§ TEXT EXTRACT:
-- BEGIN --

# What is your ideal e-commerce website?



## UnderTheSea (Jun 2, 2008)

We are currently in the design phase of a new e-commerce website and are looking for everyone's feedback. What specifics do you like about other sites you have visited and what don't you like?

With many of our customers knowing us as UTC we have also create a new domain address which we have forwarded. We will still operate under www.UnderTheC.com but have also now obtained www.U-T-C.ca

What are your likes and dislikes of a site? Without your feedback we will continue with direction from only our developers.

Here are some things that are being discussed...

•	Product reviews and ratings feature 
•	Gift certificate feature 
•	Show multiple currencies 
•	Extra detail page for more detailed product descriptions with layout options. 
•	Show multiple product images. 
•	Manufacturers page 
•	Donations feature 
•	Provision of coupons so clients can purchase at a discounted rate by entering their coupon code 
•	Choice of product listing by price, id, user preference or alphabetically 
•	Quantity pricing option 
•	Option of showing the "buy" button or an "Out of stock message". 
•	Show number of products in stock on the products page 
•	Set minimum purchase total requirement 
•	Email to friend link option - product specific 
•	Choice of currency symbols and formatting. 
•	Change all store generated language from one place 
•	Weight based shipping by zone 
•	Flat rate shipping 
•	USPS shipping rate integration and order tracking 
•	UPS shipping and order tracking 
•	FedEx shipping and order tracking 
•	Canada Post 
•	Free shipping option (choose by country and / or total order or number of items purchased) 
•	Price based shipping 
•	Shipping estimator before checkout 
•	Streamlined checkout process 
•	Customer shipping carrier selector 
•	Provide a different shipping method for international customers in respect to domestic buyers. 
•	Global handling charge option. 
•	Handling charge per payment provider 
•	Handling exempt products 
•	Compatible with all major tax systems (including Canada and Australia) 
•	Offline credit card processing 
•	Complete integration with the top payment processors, and / or email notification only 
•	Manual order creation 
•	Order status look up page for customers 
•	Offer customers a tracking number. 
•	Automatic email to customers on order status change 
•	Integrates PayPal's Instant Payment Notification for secure order processing 
•	Email notification once an order has been placed. 
•	Printable receipt on thanks page 
•	Send out newsletters 
•	Integrated product search page.

Thanks Everyone !!!


----------



## hojimoe (Mar 7, 2008)

I think one of the biggest things for me, is to know the shippings costs before I purchase, some places will email you a quote and/or final price afterwards, sometimes after they've charged your card.... which is irritating to me...

-- END --

§ WORK TO COMPLETE:
[1] From the e-commerce forum thread, reproduce word for word the passage starting with "What are your" and going on through "are being discussed...".
[2] According to the e-commerce forum thread, why does the reply by hojimoe rank knowing the shipping costs before purchase among the biggest concerns? Answer in one to three sentences.
[3] Answer these questions from the e-commerce forum thread:
(a) Under which web address will the company still operate?
(b) Which Canadian shipping carrier appears in the list of features being discussed?
(c) Whose Instant Payment Notification does the list say would be integrated for secure order processing?
The material that follows has no connection to the text above.

(Stored data)

-- BEGIN --

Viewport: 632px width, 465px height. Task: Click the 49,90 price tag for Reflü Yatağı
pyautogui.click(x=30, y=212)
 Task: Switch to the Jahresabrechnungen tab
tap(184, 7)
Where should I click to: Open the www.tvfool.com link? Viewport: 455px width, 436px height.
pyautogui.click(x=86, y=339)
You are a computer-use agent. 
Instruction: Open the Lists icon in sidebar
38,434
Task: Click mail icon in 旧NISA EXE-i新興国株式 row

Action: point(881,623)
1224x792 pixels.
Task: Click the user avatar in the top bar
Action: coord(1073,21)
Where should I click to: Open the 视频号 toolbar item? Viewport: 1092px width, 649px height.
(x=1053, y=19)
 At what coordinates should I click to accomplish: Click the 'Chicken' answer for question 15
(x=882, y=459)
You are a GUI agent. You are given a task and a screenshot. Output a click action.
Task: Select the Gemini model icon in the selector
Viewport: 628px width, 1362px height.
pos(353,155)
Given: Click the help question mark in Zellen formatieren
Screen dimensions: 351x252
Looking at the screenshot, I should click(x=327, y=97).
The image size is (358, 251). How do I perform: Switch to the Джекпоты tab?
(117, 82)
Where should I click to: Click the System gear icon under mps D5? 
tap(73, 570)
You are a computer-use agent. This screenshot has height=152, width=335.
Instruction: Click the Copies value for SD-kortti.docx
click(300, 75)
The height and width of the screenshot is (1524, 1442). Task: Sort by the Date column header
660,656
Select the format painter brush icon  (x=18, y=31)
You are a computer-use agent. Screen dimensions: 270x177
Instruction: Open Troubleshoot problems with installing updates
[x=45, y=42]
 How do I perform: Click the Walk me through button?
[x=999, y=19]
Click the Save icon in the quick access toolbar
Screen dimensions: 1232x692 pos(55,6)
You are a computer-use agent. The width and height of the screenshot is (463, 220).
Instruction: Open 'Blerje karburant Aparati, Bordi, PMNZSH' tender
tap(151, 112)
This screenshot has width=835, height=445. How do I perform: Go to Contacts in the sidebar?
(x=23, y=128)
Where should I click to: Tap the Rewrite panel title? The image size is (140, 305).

-- END --

§ PER-TASK ANSWERS:
[1]
What are your likes and dislikes of a site? Without your feedback we will continue with direction from only our developers.

Here are some things that are being discussed...

[2] Some places email a quote or final price only after the purchase, sometimes after they have already charged the card. The reply calls this irritating.

[3]
(a) www.UnderTheC.com
(b) Canada Post
(c) PayPal's